А вот в нулевые годы сложилось нечто похожее на потомственный феодализм. Причем сегрегация начинается теперь на очень раннем уровне: от того, в какую школу определили, порой очень серьезно зависит, что будет с тобой дальше…
Движение «Наши» — это попытка ребят из провинции проявить себя, найти свое место в жизни. Очень надеюсь на то, что это не просто предвыборная игрушка до марта 2012 года. Я бы хотел, чтобы это движение жило и потом, чтобы ребят не бросили. Вот в этом смысле мне бы хотелось пожелать успеха этому движению. Это не означает моего согласия со всеми их методами, лозунгами и выходками. Но, повторю еще раз, я видел там обычных живых людей, которым просто желаю удачи.
— А нет у вас ностальгии о комсомоле? Некоторые считают, что там было много хорошего…

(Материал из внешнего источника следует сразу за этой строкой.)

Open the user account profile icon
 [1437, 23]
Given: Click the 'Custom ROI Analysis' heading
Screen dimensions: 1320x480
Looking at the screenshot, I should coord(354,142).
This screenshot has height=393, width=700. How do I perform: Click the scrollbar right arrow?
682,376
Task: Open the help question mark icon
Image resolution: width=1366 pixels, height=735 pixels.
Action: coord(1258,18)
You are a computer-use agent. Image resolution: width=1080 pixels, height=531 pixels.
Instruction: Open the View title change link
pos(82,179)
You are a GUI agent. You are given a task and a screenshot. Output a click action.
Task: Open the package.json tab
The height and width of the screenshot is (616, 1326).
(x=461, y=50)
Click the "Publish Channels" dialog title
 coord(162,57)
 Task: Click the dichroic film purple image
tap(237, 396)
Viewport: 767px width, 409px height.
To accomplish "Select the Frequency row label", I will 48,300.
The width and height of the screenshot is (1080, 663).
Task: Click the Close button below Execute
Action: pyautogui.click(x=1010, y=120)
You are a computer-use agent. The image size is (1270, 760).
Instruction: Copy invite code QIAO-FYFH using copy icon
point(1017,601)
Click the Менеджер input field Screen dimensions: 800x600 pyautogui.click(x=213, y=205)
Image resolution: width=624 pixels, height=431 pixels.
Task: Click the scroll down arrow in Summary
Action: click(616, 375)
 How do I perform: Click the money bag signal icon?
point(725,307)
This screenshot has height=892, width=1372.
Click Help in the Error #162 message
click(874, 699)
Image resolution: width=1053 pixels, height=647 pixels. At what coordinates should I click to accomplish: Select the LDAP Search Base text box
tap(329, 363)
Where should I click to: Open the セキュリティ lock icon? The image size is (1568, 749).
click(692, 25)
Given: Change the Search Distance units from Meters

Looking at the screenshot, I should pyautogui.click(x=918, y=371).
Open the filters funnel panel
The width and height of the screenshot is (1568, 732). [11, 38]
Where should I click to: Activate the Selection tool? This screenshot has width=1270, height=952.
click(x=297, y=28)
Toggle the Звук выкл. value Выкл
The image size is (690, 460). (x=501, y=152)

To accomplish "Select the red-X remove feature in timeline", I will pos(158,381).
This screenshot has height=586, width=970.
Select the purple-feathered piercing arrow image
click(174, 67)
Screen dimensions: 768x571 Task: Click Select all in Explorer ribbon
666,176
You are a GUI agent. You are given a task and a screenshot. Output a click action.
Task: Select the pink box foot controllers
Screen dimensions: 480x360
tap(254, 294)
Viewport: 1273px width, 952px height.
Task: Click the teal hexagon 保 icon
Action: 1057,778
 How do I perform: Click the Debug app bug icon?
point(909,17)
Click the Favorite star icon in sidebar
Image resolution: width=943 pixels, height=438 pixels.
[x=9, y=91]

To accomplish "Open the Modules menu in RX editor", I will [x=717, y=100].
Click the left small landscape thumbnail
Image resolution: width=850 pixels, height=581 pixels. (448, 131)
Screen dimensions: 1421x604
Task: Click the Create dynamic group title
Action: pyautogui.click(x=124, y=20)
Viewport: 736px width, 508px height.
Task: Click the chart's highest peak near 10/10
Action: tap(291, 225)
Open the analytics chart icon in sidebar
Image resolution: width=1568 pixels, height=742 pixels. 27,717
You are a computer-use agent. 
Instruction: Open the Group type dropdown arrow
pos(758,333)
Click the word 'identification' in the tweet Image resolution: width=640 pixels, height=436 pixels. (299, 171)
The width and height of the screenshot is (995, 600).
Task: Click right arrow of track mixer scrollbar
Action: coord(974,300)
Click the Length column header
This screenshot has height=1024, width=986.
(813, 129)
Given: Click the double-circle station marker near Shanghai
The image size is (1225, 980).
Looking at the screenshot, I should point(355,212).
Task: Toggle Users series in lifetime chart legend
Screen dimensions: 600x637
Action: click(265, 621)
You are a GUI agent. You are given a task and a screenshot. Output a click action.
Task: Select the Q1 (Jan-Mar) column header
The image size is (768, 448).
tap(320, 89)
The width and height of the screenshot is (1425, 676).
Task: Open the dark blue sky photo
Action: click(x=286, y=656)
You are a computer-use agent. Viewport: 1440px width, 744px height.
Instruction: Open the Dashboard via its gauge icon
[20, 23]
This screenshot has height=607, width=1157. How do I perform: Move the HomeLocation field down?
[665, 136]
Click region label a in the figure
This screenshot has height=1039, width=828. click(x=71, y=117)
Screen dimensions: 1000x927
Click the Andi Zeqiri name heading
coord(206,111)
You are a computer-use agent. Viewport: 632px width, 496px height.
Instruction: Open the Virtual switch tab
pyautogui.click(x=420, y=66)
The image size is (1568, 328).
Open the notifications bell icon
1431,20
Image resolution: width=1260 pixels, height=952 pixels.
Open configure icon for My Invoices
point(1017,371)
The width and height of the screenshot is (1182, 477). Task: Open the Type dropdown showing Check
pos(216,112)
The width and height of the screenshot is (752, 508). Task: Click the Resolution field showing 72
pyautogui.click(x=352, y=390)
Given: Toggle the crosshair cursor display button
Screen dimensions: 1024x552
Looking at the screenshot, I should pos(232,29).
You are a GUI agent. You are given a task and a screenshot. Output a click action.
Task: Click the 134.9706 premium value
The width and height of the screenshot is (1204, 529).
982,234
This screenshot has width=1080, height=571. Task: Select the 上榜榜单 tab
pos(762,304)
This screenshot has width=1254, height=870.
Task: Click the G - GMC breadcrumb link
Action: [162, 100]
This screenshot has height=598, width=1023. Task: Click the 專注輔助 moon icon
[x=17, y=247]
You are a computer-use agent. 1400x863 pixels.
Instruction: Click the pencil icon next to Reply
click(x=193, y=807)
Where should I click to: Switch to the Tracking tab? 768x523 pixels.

- О комсомоле ностальгии точно нет. Комсомол, который застал я, был школой лжи и лицемерия. Мое восприятие комсомола вполне совпадает с тем, как он описан в книгах Юрия Полякова, а отнюдь не Николая Островского и Константина Фадеева…
Но в то же время комсомол давал первый опыт относительной самостоятельности и ответственности. Там был принцип «предлагаешь — исполняй!». То доброе, что было в комсомольской жизни, — это черты, свойственные не комсомолу, а молодости. А в юности и девушки были красивее, и трава более зеленой. Но это не имеет никакого отношения к комсомолу, как к организации, к идеологии.
— А как Церковь относится к современным молодежным увлечениям?
- Я не понимаю, что такое «современные молодежные увлечения». По-моему, они не меняются в веках. Гиперсексуальность подростка связана с физиологией, а не с культурой. Критичность, борьба с былыми детскими авторитетами и поиск новой идентичности, кризис взросления — это тоже вещи, свойственные возрасту, а не эпохе.
Чего еще? Может быть, вы из меня хотите вытащить осуждение скинхедов, но я не буду их осуждать, потому что их поведение совершенно естественно — любой самец защищает свою каноническую территорию. Вы хотите, чтобы люди были ангелами? Но тогда вы должны стать христианами. Атеист не имеет права осуждать скинхедов, потому что это нормальное самцовое поведение, совершенно естественное. Потомки дарвиновских обезьян только так и должны себя вести.